記憶の断片のような、懐かしさと切なさが入り混じった感情。


 「ハハ……星を見て泣くだなんて、ちょっと疲れてるのかな」拭った涙に苦笑しながら、レイヴァンは足を速めた。


 ――早く帰ろう。蓮花が待ってる。



 電車の中は、帰宅ラッシュも過ぎて落ち着いていた。揺れる車両の中で、レイヴァンは心地よい眠気に襲われ、うとうとと目を閉じる。


 ――キャアアアア!!

突然の悲鳴が車内に響き渡った。


 レイヴァンは反射的に目を覚まし、身を起こす。何事かと騒ぎの方を見ると、一人の男がナイフを手に立っていた。


 足元には血を流して倒れている乗客。


 「……嘘だろ」


 叫び声、逃げ惑う人々。


 しかし、ナイフを持った男は躊躇なく、次々と人を刺していく。


 「誰か……誰か助けて!!」


 子供を抱えた母親が震えながら叫んだ。

男はナイフを持ち、ゆっくりと子供へと手を伸ばす。


 「やめろ!!」

 レイヴァンは、無意識のうちに飛び出していた。


 グサッ。


 鋭い痛みが腹部を貫く。

男のナイフが、レイヴァンの身体を刺し貫いた。


 「くっ……」


 だが、レイヴァンは一歩も引かず、そのまま男の手を強く掴む。


 「離せっ……離せ!!」

 男がもがくが、レイヴァンはナイフを掴んだまま、離さない。


 「……お前なんかに……やらせるか……!」

 血が溢れ、視界が霞む。

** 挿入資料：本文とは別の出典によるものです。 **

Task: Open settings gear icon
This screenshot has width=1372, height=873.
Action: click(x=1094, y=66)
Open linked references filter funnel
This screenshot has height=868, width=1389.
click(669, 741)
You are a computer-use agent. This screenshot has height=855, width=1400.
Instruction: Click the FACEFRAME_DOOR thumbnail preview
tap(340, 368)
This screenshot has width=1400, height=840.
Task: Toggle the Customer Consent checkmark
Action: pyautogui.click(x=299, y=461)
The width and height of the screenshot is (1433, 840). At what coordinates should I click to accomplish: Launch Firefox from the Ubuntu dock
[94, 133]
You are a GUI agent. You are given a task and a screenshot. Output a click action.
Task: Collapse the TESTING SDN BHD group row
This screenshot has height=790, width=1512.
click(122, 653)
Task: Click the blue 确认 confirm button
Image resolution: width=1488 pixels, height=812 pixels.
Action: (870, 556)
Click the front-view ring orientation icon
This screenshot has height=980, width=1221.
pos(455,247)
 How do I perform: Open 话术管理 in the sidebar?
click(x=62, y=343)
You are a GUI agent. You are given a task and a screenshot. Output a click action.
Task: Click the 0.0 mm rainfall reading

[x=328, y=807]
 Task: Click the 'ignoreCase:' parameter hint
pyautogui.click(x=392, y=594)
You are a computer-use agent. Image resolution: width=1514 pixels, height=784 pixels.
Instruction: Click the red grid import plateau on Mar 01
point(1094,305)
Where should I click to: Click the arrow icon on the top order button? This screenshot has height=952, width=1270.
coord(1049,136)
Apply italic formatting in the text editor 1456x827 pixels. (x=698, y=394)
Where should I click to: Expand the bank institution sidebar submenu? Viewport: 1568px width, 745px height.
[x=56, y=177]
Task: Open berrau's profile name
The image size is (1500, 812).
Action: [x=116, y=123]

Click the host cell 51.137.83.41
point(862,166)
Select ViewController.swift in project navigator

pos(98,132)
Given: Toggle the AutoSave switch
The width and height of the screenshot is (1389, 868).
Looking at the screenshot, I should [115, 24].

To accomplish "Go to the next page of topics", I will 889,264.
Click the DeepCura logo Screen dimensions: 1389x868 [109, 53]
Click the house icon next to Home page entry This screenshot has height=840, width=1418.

誰かが後ろから男に飛びかかり、乗客たちが協力してようやく取り押さえた。


 ――だが。

 「……っ」


 力が抜け、レイヴァンの膝が崩れた。

 「おい、大丈夫か!?」


 誰かの声が遠ざかる。

 視界がぼやけ、床に流れる血が革靴を伝うのが見えた。


 「……あぁ……蓮花……」


 帰らなきゃ。

でも、身体はもう、動かなかった。


___________________________________________


 その頃。

 蓮花は台所で鼻歌を歌いながら、夕食の準備をしていた。


 「今日のご飯はレイの好きな――」

 棚の上の皿を取ろうとした瞬間、手が滑った。


 ガシャンッ!!

皿が床に落ち、粉々に砕ける。


 「……あれ?」

なぜか、ひどく胸がざわつく。

 

「……レイ?」

蓮花は、ふと窓の外を見た。


そこには、今までにみたこともないほど

幻想的な夜空が広がっていた――。